同氏によれば、今回の空爆では約60人が亡くなったはずだという。当局はこの数字を確認していないが、20日に、ガザ地区では19日から20日にかけて352人が死亡したと発表している。
パレスチナ地区のブラジル大使館はアサン氏の親戚一家の死亡を確認したが、アレサンドロ・カンデアス大使によると、アサン氏の親戚はブラジル国籍を持っていなかったという。
20日朝までの集計によると、ガザ地区ではこれまでに4137人が死亡。イスラエル側は1402人と報告されている。
イスラエルは先週、ガザ地区北部の人々は全員、同地区南部に移動するよう命じたが、ハマスが移動を阻んだことや健康上の理由などで北部に留まった人達も多数いる。

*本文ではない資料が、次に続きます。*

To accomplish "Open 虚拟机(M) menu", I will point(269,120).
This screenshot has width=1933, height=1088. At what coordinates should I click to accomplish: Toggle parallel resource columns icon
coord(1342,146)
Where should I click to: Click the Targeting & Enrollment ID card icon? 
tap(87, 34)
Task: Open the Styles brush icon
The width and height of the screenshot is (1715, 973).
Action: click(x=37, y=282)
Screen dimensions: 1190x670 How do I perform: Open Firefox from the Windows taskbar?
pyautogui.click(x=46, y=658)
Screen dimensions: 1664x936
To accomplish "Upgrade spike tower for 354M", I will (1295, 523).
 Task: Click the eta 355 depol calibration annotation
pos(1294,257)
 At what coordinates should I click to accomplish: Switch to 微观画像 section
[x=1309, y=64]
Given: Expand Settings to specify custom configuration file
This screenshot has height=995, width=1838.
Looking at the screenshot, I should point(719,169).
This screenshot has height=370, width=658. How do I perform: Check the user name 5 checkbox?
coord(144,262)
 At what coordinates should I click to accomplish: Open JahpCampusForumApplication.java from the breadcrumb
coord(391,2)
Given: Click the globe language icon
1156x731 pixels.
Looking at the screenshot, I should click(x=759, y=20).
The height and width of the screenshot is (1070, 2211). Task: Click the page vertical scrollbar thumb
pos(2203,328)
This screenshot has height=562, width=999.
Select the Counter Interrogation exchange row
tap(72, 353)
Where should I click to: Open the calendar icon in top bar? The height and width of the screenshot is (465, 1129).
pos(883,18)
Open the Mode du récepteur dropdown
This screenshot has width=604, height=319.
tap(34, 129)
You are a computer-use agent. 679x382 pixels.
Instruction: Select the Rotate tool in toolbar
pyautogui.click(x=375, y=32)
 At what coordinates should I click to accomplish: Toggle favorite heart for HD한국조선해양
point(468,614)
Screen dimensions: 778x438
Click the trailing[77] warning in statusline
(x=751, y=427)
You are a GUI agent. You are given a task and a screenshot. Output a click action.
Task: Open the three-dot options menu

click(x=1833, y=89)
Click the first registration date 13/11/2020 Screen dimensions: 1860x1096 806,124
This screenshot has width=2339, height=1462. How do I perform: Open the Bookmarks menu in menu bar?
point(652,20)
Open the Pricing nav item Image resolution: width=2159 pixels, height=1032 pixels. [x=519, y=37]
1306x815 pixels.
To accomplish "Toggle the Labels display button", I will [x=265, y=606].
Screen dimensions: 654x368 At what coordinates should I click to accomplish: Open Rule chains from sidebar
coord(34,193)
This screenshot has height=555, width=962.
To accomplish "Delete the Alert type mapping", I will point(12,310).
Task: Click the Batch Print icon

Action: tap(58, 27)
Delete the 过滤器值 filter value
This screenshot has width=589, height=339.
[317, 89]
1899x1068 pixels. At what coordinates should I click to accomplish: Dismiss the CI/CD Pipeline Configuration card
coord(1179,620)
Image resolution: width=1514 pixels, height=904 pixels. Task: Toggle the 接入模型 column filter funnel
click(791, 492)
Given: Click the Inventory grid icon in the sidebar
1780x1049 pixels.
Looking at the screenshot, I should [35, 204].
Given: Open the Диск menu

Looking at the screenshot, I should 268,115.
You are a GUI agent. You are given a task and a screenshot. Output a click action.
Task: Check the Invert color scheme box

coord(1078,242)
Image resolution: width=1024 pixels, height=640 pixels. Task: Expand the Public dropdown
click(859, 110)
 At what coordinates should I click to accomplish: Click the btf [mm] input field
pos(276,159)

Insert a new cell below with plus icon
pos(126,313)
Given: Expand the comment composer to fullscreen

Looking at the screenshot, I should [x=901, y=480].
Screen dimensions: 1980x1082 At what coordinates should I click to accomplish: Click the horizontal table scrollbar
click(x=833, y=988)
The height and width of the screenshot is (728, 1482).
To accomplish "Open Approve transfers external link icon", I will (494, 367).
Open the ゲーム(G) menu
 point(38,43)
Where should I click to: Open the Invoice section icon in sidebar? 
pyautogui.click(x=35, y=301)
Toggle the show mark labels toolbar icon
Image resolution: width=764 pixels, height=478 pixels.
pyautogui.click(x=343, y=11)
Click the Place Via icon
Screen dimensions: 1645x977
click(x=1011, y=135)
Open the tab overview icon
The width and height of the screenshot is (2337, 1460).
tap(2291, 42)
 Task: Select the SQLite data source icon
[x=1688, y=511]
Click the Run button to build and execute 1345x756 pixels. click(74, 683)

ガザ地区は食料や水、電気、燃料などが不足し、医薬品も含む人道支援物資の到着を皆が心待ちしているが、これらの支援物資も、イスラエルとエジプトの交渉が難航し、ガザ地区に持ち込めない状態が続いている。
なお、ガザ地区に住んでいるブラジル人は7日未明に外務省が用意したバスでエジプトとの国境まで移動したが、20日現在もエジプトに入国できず、帰国の目途が立っていない。ただし、ブラジル人達はブラジル大使館が差し入れた食料などがあり、ガザ地区の住民ほど困窮した状態には陥っていないという。